These are the most drastic cuts since 2009, when the federation laid off 54 employees to handle recession-related shortfalls.

Hirshland did not go for across-the-board cuts, instead choosing areas that were designed to have the least impact on athlete support. But every facet of the U.S. Olympic movement is bound to feel some pain as a result of the one-year postponement of the Tokyo Games combined with the shutdown of sports, which is devastating many of the individual sports organizations that make up the backbone of the Olympic team.

“It has become clear that it will take months, and not weeks, for us to return to full operation, particularly at our training centers in Colorado Springs and Lake Placid,” Hirshland said.

Though the Olympic Training Centers have served fewer athletes over the years, they still offer housing and training for hundreds, including those from about a dozen sports that have their full-time training facilities there.

The USOPC brought in $172 million in broadcast rights after the last Summer Olympics (2016), and stands to receive as much or more if the Tokyo Games take place next year.

Without those funds, however, the USOPC has to scramble to make it through another year. In a letter sent last month to alert the Olympic family of the upcoming cuts, Hirshland said a full cancelation of the games — a possibility not being taken off the table — “would be devastating to our athletes, first and foremost, but also to our financial health and stability.”

*Records shown*
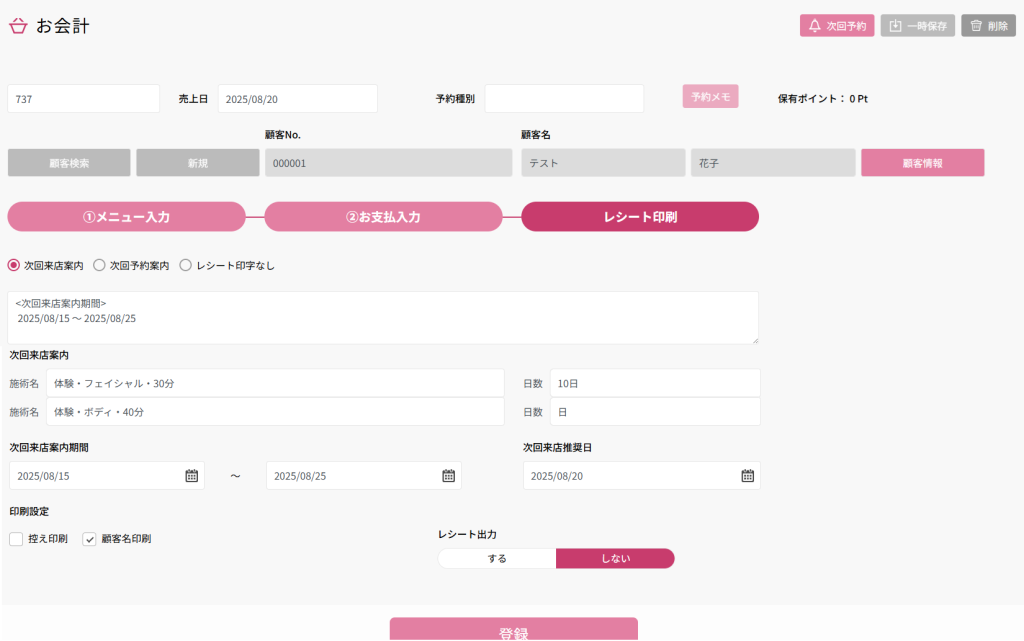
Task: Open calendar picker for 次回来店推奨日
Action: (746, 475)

--

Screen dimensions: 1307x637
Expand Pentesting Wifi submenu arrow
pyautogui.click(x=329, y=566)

*What to produce*
Rewrite the passage of the USOPC budget cuts article that opens with "Though the Olympic" and closes with "training facilities there.", replacing "housing" with "lodging".

*Result*
Though the Olympic Training Centers have served fewer athletes over the years, they still offer lodging and training for hundreds, including those from about a dozen sports that have their full-time training facilities there.